Liste Attesa Sanità: Monitoraggio AGENAS e Diritti
Chi ha mai provato a prenotare una visita specialistica attraverso il SSN conosce quella sensazione: si parte con fiducia, poi arriva il riscontro dell’attesa e si finisce per chiedersi se valga la pena aspettare mesi per un esame che altrove si otterrebbe in pochi giorni. In realtà, dal 2024 il panorama normativo è cambiato in modo sostanziale: il DL 73/2024, convertito nella L. 107/2024, ha introdotto strumenti concreti per arginare i ritardi. E i numeri più recenti, aggiornati a settembre 2025, mostrano che qualcosa sta effettivamente cambiando.

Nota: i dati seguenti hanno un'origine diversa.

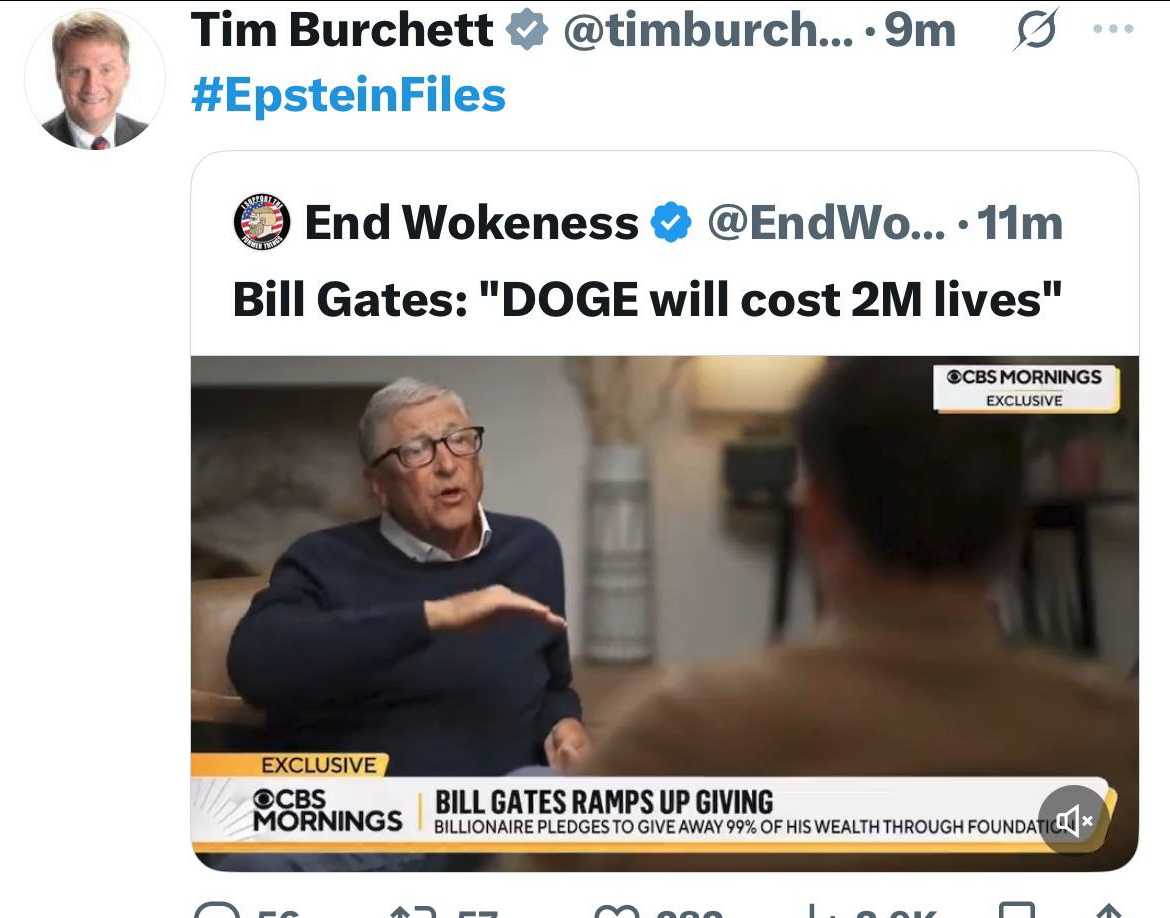Image resolution: width=1170 pixels, height=918 pixels.
Task: Open the @timburch... handle link
Action: coord(707,30)
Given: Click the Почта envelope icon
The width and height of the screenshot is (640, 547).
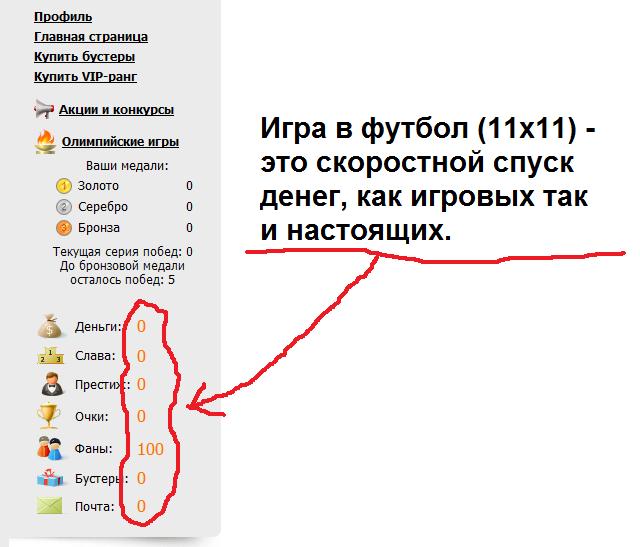Looking at the screenshot, I should click(50, 507).
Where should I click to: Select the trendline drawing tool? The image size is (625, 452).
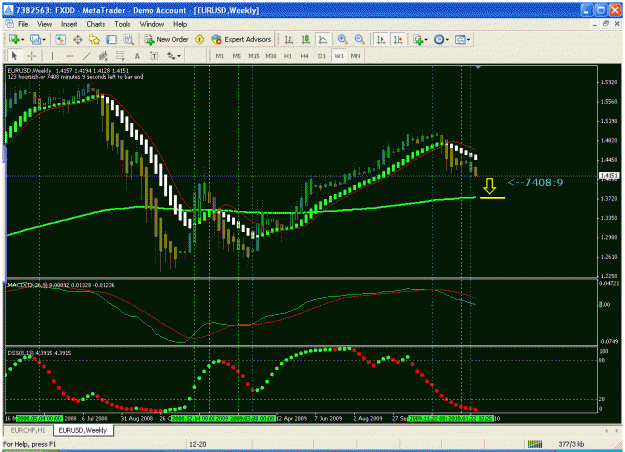(x=86, y=56)
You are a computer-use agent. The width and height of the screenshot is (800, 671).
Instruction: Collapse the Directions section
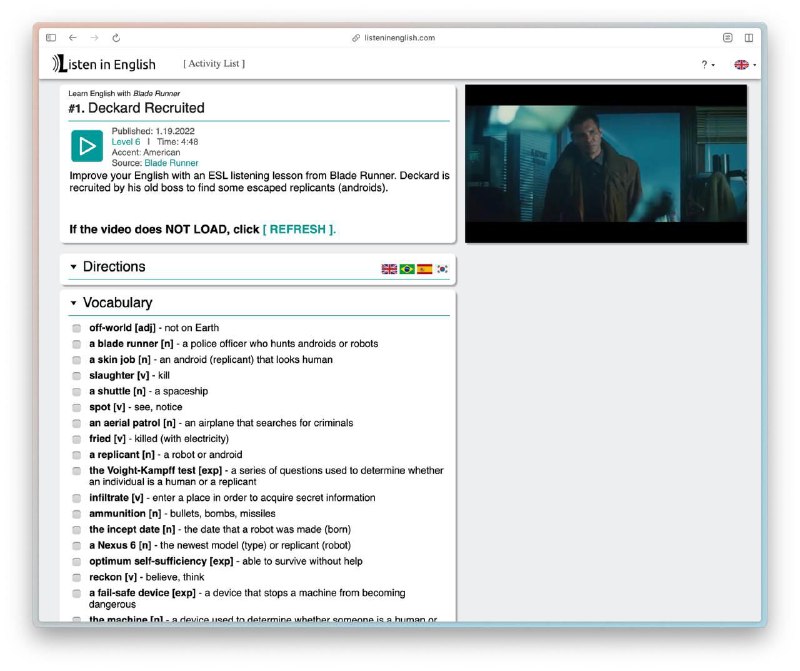coord(74,267)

Visite erogate nei tempi: 81% · Attesa massima priorità A: 30 giorni · Attesa massima priorità B: 60 giorni · Attesa massima ricoveri D: 12 mesi · Trend ritardi: invertito
Panoramica rapida
- DL 73/2024 pubblicato in GU il 7 giugno 2024, convertito in L. 107/2024 il 29 luglio 2024 (Astrid Online)
- PNLA operativa dal 1 agosto 2024; dati gennaio-settembre 2025 online su Portale Trasparenza AGENAS (AGENAS)
- Decreto Ministero Salute 17 febbraio 2025: linee guida PNLA in attuazione L. 107/2024 (Programma Governo)
- Differenze esatte tra regioni nei tempi medi di attesa al 2025
- Efficacia concreta del modulo per richiedere prestazioni fuori regione
- Numero effettivo di audit AGENAS attivati sulle regioni inefficienti
- Aggiornamenti PNLA dopo settembre 2025
- 21 giugno 2019: istituzione Osservatorio Nazionale liste attesa con partecipazione AGENAS (AGENAS)
- 7 giugno 2024: pubblicazione DL 73/2024 in Gazzetta Ufficiale (AGENAS)
- 1 agosto 2024: entrata in vigore nuove regole gestione liste d’attesa (AGENAS)
- 17 febbraio 2025: decreto linee guida PNLA (AGENAS)
- Entro 60 giorni dal 17/02/2025: progetti operativi regionali per interoperabilità (AGENAS)
- Entro 2025: completamento integrazione piattaforme regionali nella PNLA nazionale (Mister Lex)
- Monitoraggio continuo tramite Portale Trasparenza AGENAS (Mister Lex)
- Possibili audit AGENAS in regioni con persistenti criticità (Mister Lex)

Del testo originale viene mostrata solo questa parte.